Written task
Swap "Image resolution" for "Screen size" wherever it occurs in the entries below, and reproduce every line otherwise unchanged.

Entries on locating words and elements

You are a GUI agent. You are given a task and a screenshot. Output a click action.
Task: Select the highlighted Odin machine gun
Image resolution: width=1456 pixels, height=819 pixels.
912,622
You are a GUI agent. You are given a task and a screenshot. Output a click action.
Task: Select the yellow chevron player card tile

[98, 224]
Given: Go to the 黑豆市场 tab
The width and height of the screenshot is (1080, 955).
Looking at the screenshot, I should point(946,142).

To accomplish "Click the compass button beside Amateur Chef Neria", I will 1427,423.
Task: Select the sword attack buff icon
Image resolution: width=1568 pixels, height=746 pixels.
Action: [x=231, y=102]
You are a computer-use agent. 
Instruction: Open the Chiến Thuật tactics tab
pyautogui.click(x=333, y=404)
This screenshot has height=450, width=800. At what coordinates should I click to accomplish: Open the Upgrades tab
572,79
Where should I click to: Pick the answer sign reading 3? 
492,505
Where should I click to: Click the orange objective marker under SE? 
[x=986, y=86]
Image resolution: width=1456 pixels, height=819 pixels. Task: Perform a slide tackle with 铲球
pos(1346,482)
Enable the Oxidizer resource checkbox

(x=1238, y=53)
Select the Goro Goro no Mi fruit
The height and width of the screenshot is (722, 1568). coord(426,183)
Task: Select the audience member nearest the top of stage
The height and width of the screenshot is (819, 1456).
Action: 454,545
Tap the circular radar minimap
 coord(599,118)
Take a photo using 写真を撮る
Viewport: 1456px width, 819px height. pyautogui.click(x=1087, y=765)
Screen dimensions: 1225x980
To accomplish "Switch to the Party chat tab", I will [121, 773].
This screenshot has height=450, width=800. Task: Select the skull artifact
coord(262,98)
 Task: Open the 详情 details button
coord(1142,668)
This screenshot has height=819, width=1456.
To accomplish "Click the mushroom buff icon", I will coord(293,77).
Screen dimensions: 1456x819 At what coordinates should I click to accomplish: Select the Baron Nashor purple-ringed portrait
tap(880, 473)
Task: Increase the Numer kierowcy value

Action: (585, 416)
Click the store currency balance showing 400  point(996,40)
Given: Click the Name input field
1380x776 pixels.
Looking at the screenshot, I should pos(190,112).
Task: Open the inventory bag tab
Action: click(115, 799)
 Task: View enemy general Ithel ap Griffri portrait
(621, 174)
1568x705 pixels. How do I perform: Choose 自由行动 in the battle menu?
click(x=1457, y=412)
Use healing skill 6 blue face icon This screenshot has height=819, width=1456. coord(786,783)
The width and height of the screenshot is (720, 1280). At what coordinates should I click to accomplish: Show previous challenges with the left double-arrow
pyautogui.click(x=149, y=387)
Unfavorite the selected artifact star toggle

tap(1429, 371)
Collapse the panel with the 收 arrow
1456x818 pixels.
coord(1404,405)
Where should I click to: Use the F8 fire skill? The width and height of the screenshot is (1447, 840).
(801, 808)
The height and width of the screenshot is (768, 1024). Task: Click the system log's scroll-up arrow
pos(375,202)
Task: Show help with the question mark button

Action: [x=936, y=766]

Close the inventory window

Exercise response
You are a GUI agent. You are given a task and a screenshot. Output a click action.
Task: Select the highlighted Odin machine gun
Screen size: width=1456 pixels, height=819 pixels.
912,622
You are a GUI agent. You are given a task and a screenshot. Output a click action.
Task: Select the yellow chevron player card tile

[98, 224]
Given: Go to the 黑豆市场 tab
The width and height of the screenshot is (1080, 955).
Looking at the screenshot, I should point(946,142).

To accomplish "Click the compass button beside Amateur Chef Neria", I will 1427,423.
Task: Select the sword attack buff icon
Screen size: width=1568 pixels, height=746 pixels.
Action: [x=231, y=102]
You are a computer-use agent. 
Instruction: Open the Chiến Thuật tactics tab
pyautogui.click(x=333, y=404)
This screenshot has height=450, width=800. At what coordinates should I click to accomplish: Open the Upgrades tab
572,79
Where should I click to: Pick the answer sign reading 3? 
492,505
Where should I click to: Click the orange objective marker under SE? 
[x=986, y=86]
Screen size: width=1456 pixels, height=819 pixels. Task: Perform a slide tackle with 铲球
pos(1346,482)
Enable the Oxidizer resource checkbox

(x=1238, y=53)
Select the Goro Goro no Mi fruit
The height and width of the screenshot is (722, 1568). coord(426,183)
Task: Select the audience member nearest the top of stage
The height and width of the screenshot is (819, 1456).
Action: 454,545
Tap the circular radar minimap
 coord(599,118)
Take a photo using 写真を撮る
Viewport: 1456px width, 819px height. pyautogui.click(x=1087, y=765)
Screen dimensions: 1225x980
To accomplish "Switch to the Party chat tab", I will [121, 773].
This screenshot has height=450, width=800. Task: Select the skull artifact
coord(262,98)
 Task: Open the 详情 details button
coord(1142,668)
This screenshot has height=819, width=1456.
To accomplish "Click the mushroom buff icon", I will coord(293,77).
Screen dimensions: 1456x819 At what coordinates should I click to accomplish: Select the Baron Nashor purple-ringed portrait
tap(880, 473)
Task: Increase the Numer kierowcy value

Action: (585, 416)
Click the store currency balance showing 400  point(996,40)
Given: Click the Name input field
1380x776 pixels.
Looking at the screenshot, I should pos(190,112).
Task: Open the inventory bag tab
Action: click(115, 799)
 Task: View enemy general Ithel ap Griffri portrait
(621, 174)
1568x705 pixels. How do I perform: Choose 自由行动 in the battle menu?
click(x=1457, y=412)
Use healing skill 6 blue face icon This screenshot has height=819, width=1456. coord(786,783)
The width and height of the screenshot is (720, 1280). At what coordinates should I click to accomplish: Show previous challenges with the left double-arrow
pyautogui.click(x=149, y=387)
Unfavorite the selected artifact star toggle

tap(1429, 371)
Collapse the panel with the 收 arrow
1456x818 pixels.
coord(1404,405)
Where should I click to: Use the F8 fire skill? The width and height of the screenshot is (1447, 840).
(801, 808)
The height and width of the screenshot is (768, 1024). Task: Click the system log's scroll-up arrow
pos(375,202)
Task: Show help with the question mark button

Action: [x=936, y=766]

Close the inventory window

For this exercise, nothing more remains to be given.